Let’s imagine we’re on Madison Avenue in New York City, high above the madding crowds in a glass box of a skyscraper office for a meeting at a high-powered advertising agency. (Think of the hit AMC cable series “Mad Men.”) The sales pitch? “It offers complete nutrition, is fully organic and 100 per cent parasite-free.
a. Grass-fed beef
b. Organic eggs
Sorry, but none of the above.
Instead, it’s alpaca poop, actually Mary’s Poop, to be precise. It’s brought to you by Mary Forte and the 170 alpacas at her 135-acre Fauquier County farm called Mary’s Alpcas at Cedar Hill Farm near The Plains.
“I’d always heard that alpaca poop was good, like black gold,” she said. Alpaca manure offers a potent feeding fuel for plants and gardens.
“I tried to think how to make it work,” she said. “It just evolved. Think of corn, then the by-products of ethanol, cereal, and grain. And by the time it’s in the grocery store, it’s a long way from an ear of corn. This is similar.”
Forte and her business (and personal) partner, Jay Fetner, have written a white paper about their poop project. They’re monetizing this byproduct “by developing a truly revolutionary soil and plant food for container plants and/or personal vegetable gardens. We first collect manure beans from paddocks where alpacas are organically raised.”
Their creation essentially looks like an oversized tea bag that’s filled with alpaca poop. They compost the manure with a forced-air system, which controls temperatures in order to kill all harmful pathogens and weed seeds. The objective is to promote the development of aerobic microbes.
“We pulverize the finished compost into a fine powder for solubility and suspension in water,” they have written. “Then, we add a proprietary blend of Mycorrhizal fungi and yucca extracts. The manure provides the naturally balanced ideal N-P-K ratios replete with teeming beneficial microorganisms.”
Plants treated with the liquid from the “tea bags” send out a signal which nutrients are needed, Forte said. “The Mycorrhizal fungi responds with their filaments that spread throughout the soil to access, absorb, and transport the nutrients back to the plant.” And, according to her writings, “chemical fertilizers act like short-term steroids but all too soon poison the soil and actually harm the plants.”

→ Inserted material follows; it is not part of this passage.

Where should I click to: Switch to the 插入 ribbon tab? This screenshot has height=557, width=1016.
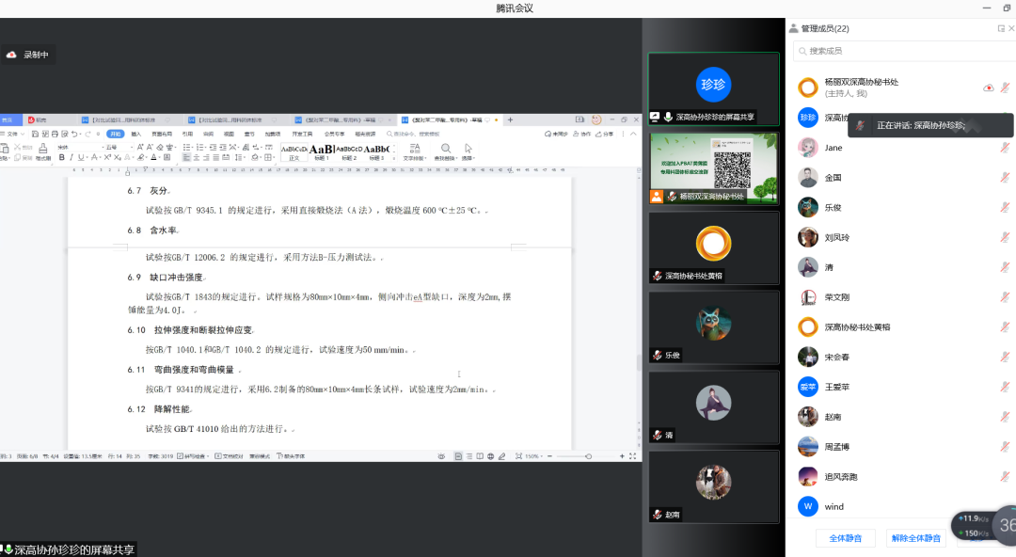tap(135, 134)
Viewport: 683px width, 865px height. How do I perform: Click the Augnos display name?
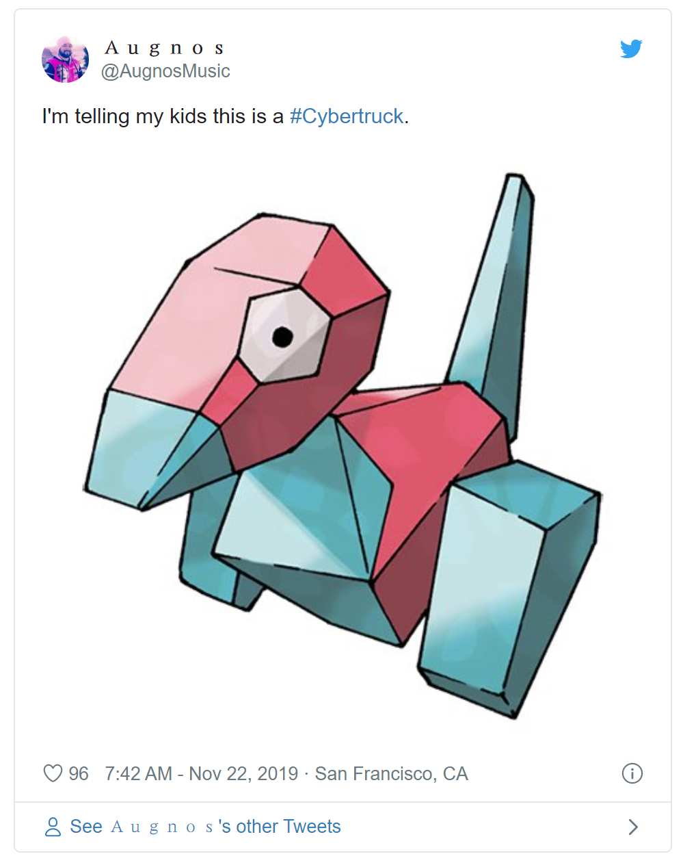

The biodegradable “poop paks” are steeped in one gallon of warm water, 20 packs sell for $29.95 on her website. Forte and Fetner refer to it as organic agriculture, green lifestyle and responsible stewardship.
“No more tomatoes that taste like shoes,” Forte said.
Instead, Mary’s Poop provides an easy-to-use, odor-free fertilizer. The plants will have prolific blooms that last longer and are disease resistance. Just imagine Mad Man ad executive Don Draper beaming over his successful ad campaign.
“It’s simple and clean and not complicated,” Forte said.
She has everything in place and is waiting for the final patent for the entire blending and delivery system. A colorful and navigable website is up and pumping. The packaging is clever and intriguing, even if she insisted “I’m not a marketer.”
Don’t tell that to a Madison Avenue advertising guru. This poop is going to fly.